▶ **Requirements**
Copy out each of the records below word for word, omitting the pictures.

▶ **Raw data**
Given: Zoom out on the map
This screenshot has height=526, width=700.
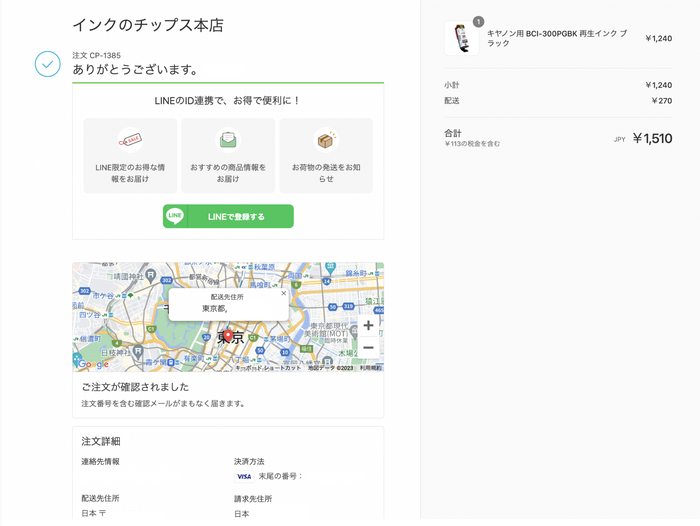Looking at the screenshot, I should tap(368, 347).
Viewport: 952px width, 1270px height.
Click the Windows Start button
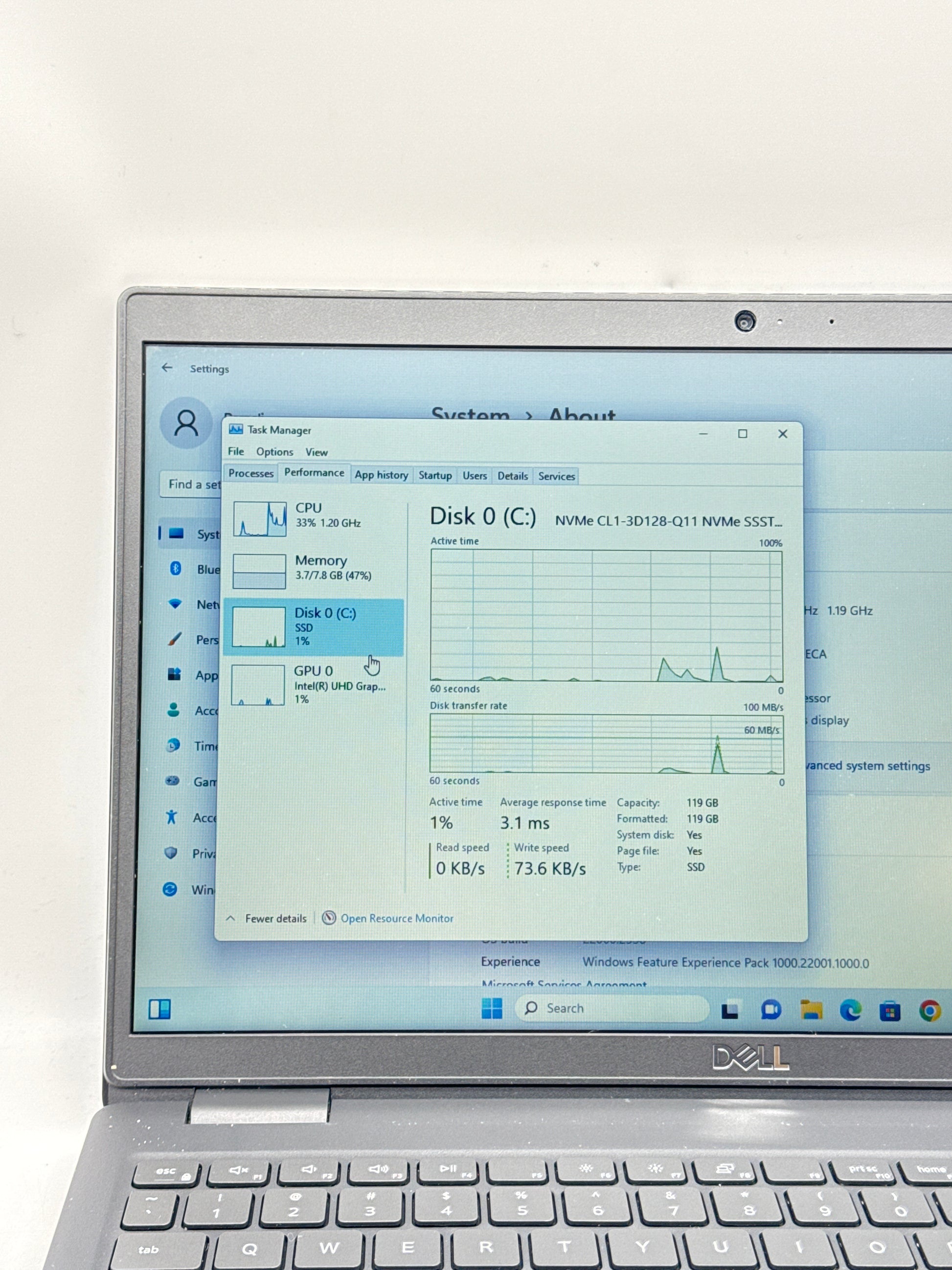(492, 1008)
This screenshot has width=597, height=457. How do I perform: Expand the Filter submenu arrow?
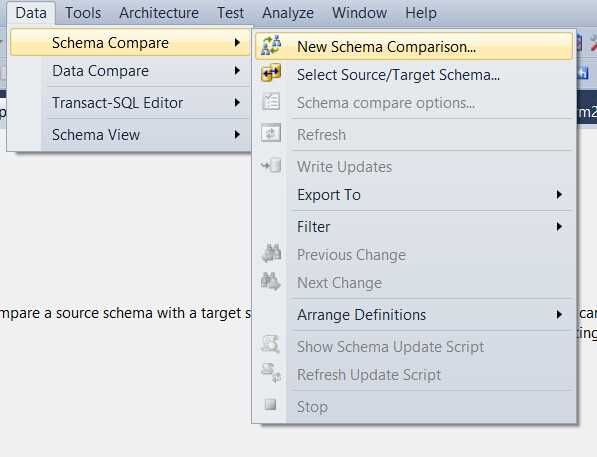(x=559, y=227)
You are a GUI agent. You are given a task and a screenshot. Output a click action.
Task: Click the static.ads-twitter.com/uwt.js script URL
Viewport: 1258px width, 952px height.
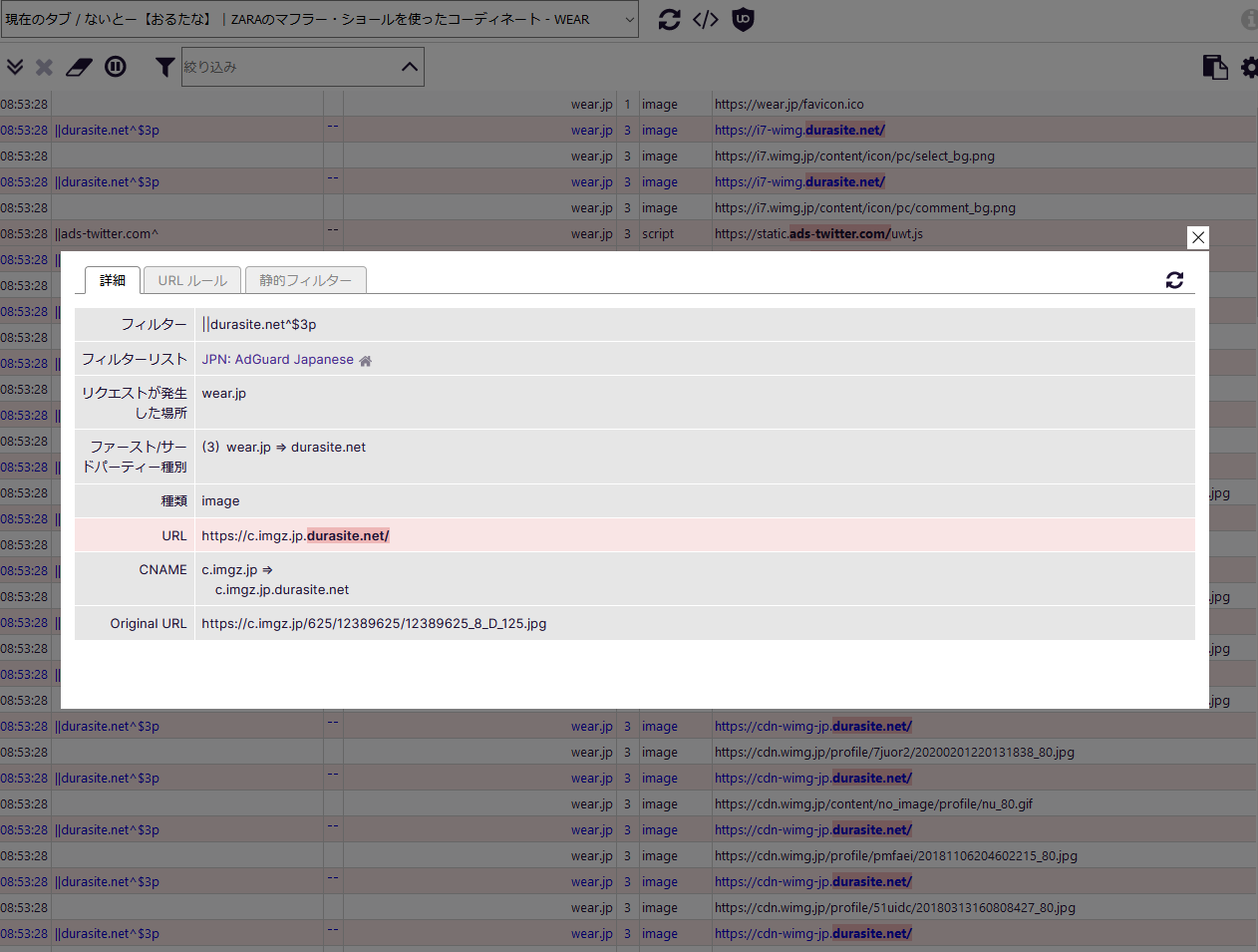[x=819, y=233]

▶ **Solution to this problem**
Given: Zoom out on the map
This screenshot has height=526, width=700.
Looking at the screenshot, I should tap(368, 347).
Viewport: 952px width, 1270px height.
Click the Windows Start button
(492, 1008)
This screenshot has width=597, height=457. How do I perform: Expand the Filter submenu arrow?
(x=559, y=227)
You are a GUI agent. You are given a task and a screenshot. Output a click action.
Task: Click the static.ads-twitter.com/uwt.js script URL
Viewport: 1258px width, 952px height.
[x=819, y=233]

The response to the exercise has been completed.